- DESCRIPTION OF THE TASK: Give back all the entries below. Omit none of them.

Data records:
******

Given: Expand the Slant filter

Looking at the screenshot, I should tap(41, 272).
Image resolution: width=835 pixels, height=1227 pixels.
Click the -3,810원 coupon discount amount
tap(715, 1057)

******

- EXPECTED OUTPUT:
Given: Expand the Slant filter

Looking at the screenshot, I should tap(41, 272).
Image resolution: width=835 pixels, height=1227 pixels.
Click the -3,810원 coupon discount amount
tap(715, 1057)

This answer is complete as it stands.